Список задач:
A. Для каждого утверждения определите, согласуется ли оно с отрывком о Митровице. Ответьте «да» или «нет» и приведите точную цитату, которая это решает.
(i) В 1908 году в Митровице европейские шляпы носили только русский и австрийский консулы.
(ii) Новую каменную казарму построили после балканской войны.
(iii) Табак в Митровице продавали тайно.
B. Сколько лет прошло между двумя посещениями Митровицы, которые описаны в отрывке о Митровице?
C. Напишите продолжение отрывка о Митровице, начав сразу после его последнего предложения.

Фрагмент текста:
──────

Я был в Митровице семь лет перед тем в 1908 году, и мне было интересно сравнить тогдашнее и теперешнее впечатления. Тогда, во времена турок, Митровица производила впечатление столицы разбойничьего царства. Господами положения были арнауты[213]. Они ходили вооруженные с ног до головы, бритые, с чубом на затылке, мрачно сверкавшие глазами, если им приходилось посторониться перед коляской, в которой сидел гяур-европеец. Во всей Митровице тогда только двое носили европейские шляпы – это были русский и австрийский консулы. Я не мог выйти за город, чтобы за мной тотчас не скакал конвой, приставленный для моей охраны, ибо местный губернатор-турок боялся, как бы чего не вышло, за что ему потом придется отвечать. На улицах открыто продавался табак, хотя во всей Турции была запрещена вольная его продажа, – настолько турки не смели заводить какие бы то ни было порядки в Албании. На меня пахнуло тогда какими-то отдаленными временами, словом это была Запорожская Сечь. И конечно Албания была сплошной вольницей, а Митровица – каким-то разбойничьим гнездом.
Теперь, въезжая в Митровицу, я прежде всего мог заметить, что архитектурный вид города остался без перемен. Прибавилась только новая громадная каменная казарма, выстроенная младотурками незадолго до балканской войны. Те же самые турецкие дома с деревянными решетками в окнах и пузатым вторым этажом, те же узкие грязные улицы с открытыми лавками. В них безмятежно сидели старые турки в белых чалмах. Все так же с ленивой важностью, невозмутимые, они пили кофе и курили трубки, мало заботясь о покупателях и о продаже своего товара, все так же бесстрастно смотрели они на шум и суету, которая творилась вокруг них. Но этим и ограничивалось сходство новой Митровицы со старой.

──────

Исходный материал:
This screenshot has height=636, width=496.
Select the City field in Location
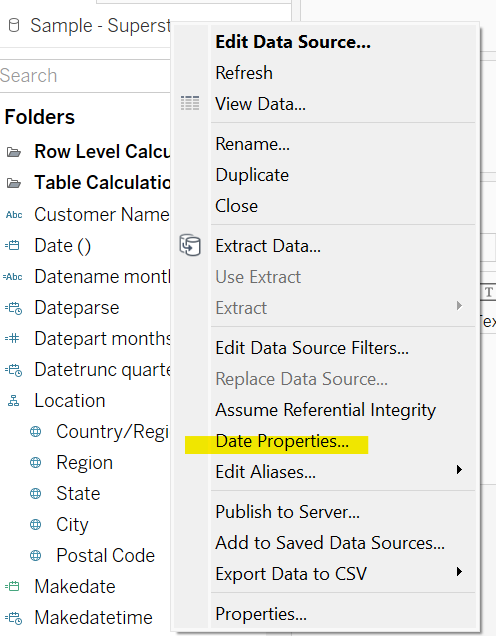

──────

Ответы:
A.
(i) Да: «Во всей Митровице тогда только двое носили европейские шляпы – это были русский и австрийский консулы».
(ii) Нет: «выстроенная младотурками незадолго до балканской войны».
(iii) Нет: «На улицах открыто продавался табак».

B. Семь лет.

C.
Прежние господа положения сменились новыми. Я не узнал гордых арнаутов. Куда делись эти молодцы, щеголявшие своими кинжалами, пистолетами и винтовкой? Как потухли их взоры, сверкавшие мрачным пламенем, как поникли их головы! Неужели этой скромной поступью идет вчерашний грозный хозяин и властелин?
Вся эта перемена была достигнута не только завоеванием края у турок, но и суровым беспощадным подавлением албанского восстания после войны, когда целые селения почти поголовно исчезали с лица земли, и пощады не давалось иногда даже детям. Странно было теперь видеть арнаутов, чинящих дорогу под наблюдением прикрикивающего на них старого досмотрщика-серба.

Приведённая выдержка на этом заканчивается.